After I posted about how so many comedians are disappointing people, I found that Abbey had written about Neil Gaiman and how you shouldn’t have heroes except Gaiman seems to be living up to expectations.
“Don’t have heroes” is a huge important philosophical axiom for me, born out of long sad experience that it isn’t safe to have them. Once upon a time, I liked Harry Potter; I liked Father Ted and The IT Crowd. I thought the latter was particularly interesting as a learnable style of humor. We know how those turned out. But those are extreme author behaviors and minor influences. Back in the day, I was a huge fan of Firefly and it still holds a place in my heart (and thereby writing); I used to consider Joss Whedon the pinnacle influence for screenwriting, and sought to be like him… before we found out that the “him” I would have wanted to be like was mostly PR vapor and he was the usual kind of abusive douche that all men with a grain of power in Hollywood seem to be. But I can’t shake it with Gaiman, because he keeps living up to it, the bastard.

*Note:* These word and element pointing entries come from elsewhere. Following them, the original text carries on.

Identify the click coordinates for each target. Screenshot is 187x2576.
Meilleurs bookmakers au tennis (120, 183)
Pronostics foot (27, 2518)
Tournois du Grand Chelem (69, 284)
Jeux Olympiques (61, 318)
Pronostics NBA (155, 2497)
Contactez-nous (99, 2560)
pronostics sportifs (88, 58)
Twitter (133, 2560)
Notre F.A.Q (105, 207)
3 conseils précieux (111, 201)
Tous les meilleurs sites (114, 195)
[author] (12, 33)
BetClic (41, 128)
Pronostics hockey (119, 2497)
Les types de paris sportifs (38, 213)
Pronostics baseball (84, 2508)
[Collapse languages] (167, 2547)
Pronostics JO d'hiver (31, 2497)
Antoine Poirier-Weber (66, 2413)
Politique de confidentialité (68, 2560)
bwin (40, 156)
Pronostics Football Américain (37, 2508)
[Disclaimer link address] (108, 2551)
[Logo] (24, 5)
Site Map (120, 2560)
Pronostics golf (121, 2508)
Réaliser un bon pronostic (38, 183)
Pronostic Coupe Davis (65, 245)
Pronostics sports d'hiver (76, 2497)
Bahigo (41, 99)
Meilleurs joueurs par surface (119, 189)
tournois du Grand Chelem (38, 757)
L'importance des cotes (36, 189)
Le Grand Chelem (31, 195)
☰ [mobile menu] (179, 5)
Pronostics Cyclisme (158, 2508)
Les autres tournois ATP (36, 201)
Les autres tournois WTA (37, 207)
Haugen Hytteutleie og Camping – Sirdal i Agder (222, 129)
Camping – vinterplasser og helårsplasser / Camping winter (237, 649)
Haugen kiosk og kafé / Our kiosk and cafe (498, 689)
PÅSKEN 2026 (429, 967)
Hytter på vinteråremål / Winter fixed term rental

Jinx, jinx, JINX! I’m not usually this superstitious, but the pattern of people we thought good collapsing as their clay feet slump into goo is so consistent that I think we need to keep the pressure on. Don’t praise him. Give him nothing but squinky-eyed looks. Make sure he knows you have a big knife hanging on your belt, and when (not if, WHEN) he slips up, you’ll be there ready to go all sewing machine on his kidneys. It is the way. It is the only way. Fear will keep him on the straight and narrow.
That shouldn’t be a problem, it shouldn’t be at all discouraging to Neil. It’s not as if anyone should be behaving well for praise, you know.